だから「太郎」というのはりんごと同じだ。机の上に置いてあるりんごを「りんご」と呼ぶのと同じように、太郎くんを「太郎」と呼ぶのだ。同じように「太郎」というのはまねきねこと一緒だ。パソコンと一緒だ。トビウオと一緒だ。月と一緒だ。宇宙と一緒だ。ただそこに存在しているものの名前を、ただ呼んでいるだけなのだ。「わたし」などと大いに自己主張したり、その対比として「あなた」を出現させて、「わたし」と「あなた」の閉ざされた空間をわざわざ作り、独立した者同士の関係性を意識した会話をする必要なんてない。そこには「あなた」という二人称などなく、「あなた」という会話相手さえ日本語では関係を意識されない”三人称”となる。

英語では「わたし(一人称)」と「あなた(二人称)」の閉ざされた世界、そしてその他(三人称)の世界が形成されるが、日本語の場合は「わたし(一人称)」とその他(三人称)だけで世界が成り立っている。つまり「わたし」を意識するために「あなた」の介入が要らないのだ。英語の言語世界では「あなた」を否定し「あなた」という独立した個人と対立するところに「わたし」が出現するが、日本語の言語世界ではその他の世界全体を否定したところに「わたし」が立ち現れる。

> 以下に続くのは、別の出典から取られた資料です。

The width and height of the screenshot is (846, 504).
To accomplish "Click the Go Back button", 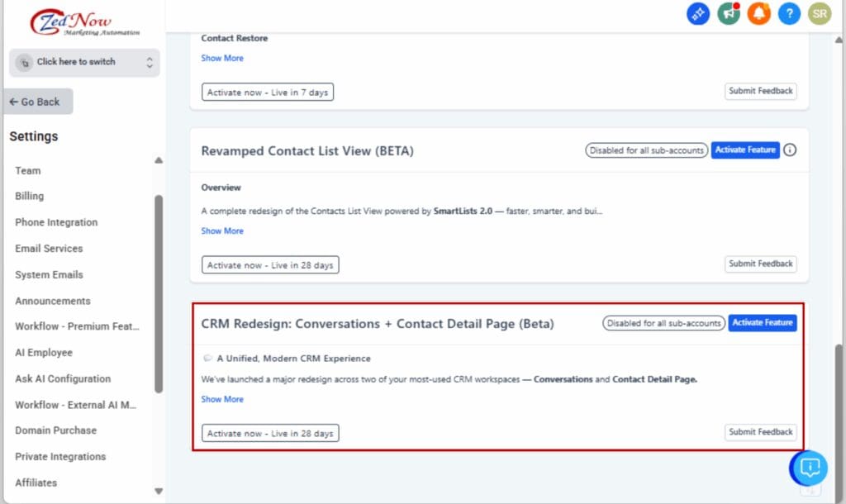I will [36, 101].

すなわち英語を話す人はひとりの個人(あなた)だけを見つめて「わたし」を意識するが、日本人は精神を世界全体と対峙させたところに「わたし」の正体を見出す。なんと究極的な自我の誕生だろうか!

 

 

・世界全体の真理は自分自身だと悟るべき日本語の運命

日本語における自我の発生は、まるで禅の思想にも通じるものを感じさせる。世界全体の正体を突き止めたくて、世界全体を眺めて眺めて眺めて眺め尽くした先で、世界全体を突き詰めて突き詰めて突き詰めたその先で、判明するのはなんと世界全体の正体ではなく、それとは全くの真逆に位置するかのような「わたし」という人間の存在なのだ。言い換えれば世界全体の正体が自分自身であると悟るに至るということかもしれない。

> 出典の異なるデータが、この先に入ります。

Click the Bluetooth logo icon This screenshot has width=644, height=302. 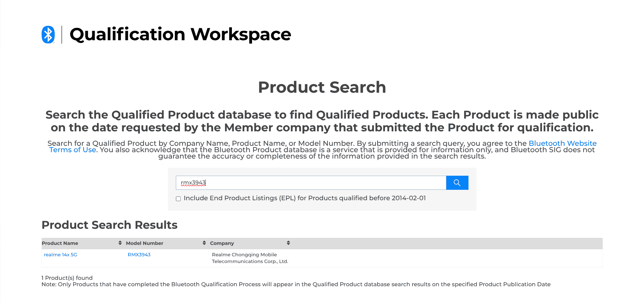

日本人の瞳には「あなた」が見えない。話し相手であろうと「あなた」を二人称で読んで特別扱いすることはなく、「あなた」もりんごもトビウオも月も宇宙も、すべてが平等だ。「わたし」という存在の前には「あなた」という特別な隆起はなく、もはや何もかもが平等な荒野が「わたし」ではない”その他”の世界として真っ平らに広がっているだけだ。それはなんて孤独な世界観だろうか!

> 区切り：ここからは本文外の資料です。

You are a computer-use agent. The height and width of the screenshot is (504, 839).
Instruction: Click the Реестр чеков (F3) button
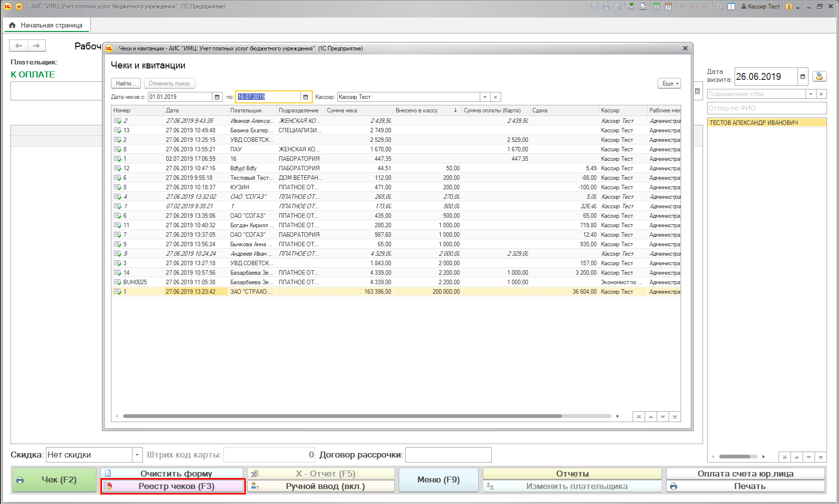173,486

「あなた」という否定すべき人もいなければ肯定すべき自分もいない、「あなた」という愛する人もいなければ憎む人もいない。やがては自分と世界全体の境界線も忘れて、自分も世界の一部へと帰すだろう。だがそれでいい。何かを見上げることも見下すこともなく、ただ均一で平等な真理の世界を眺めたあとは、愛する心も憎む心も忘れて、日本人の言葉の世界には、ただゆるすという心だけが残るだろう。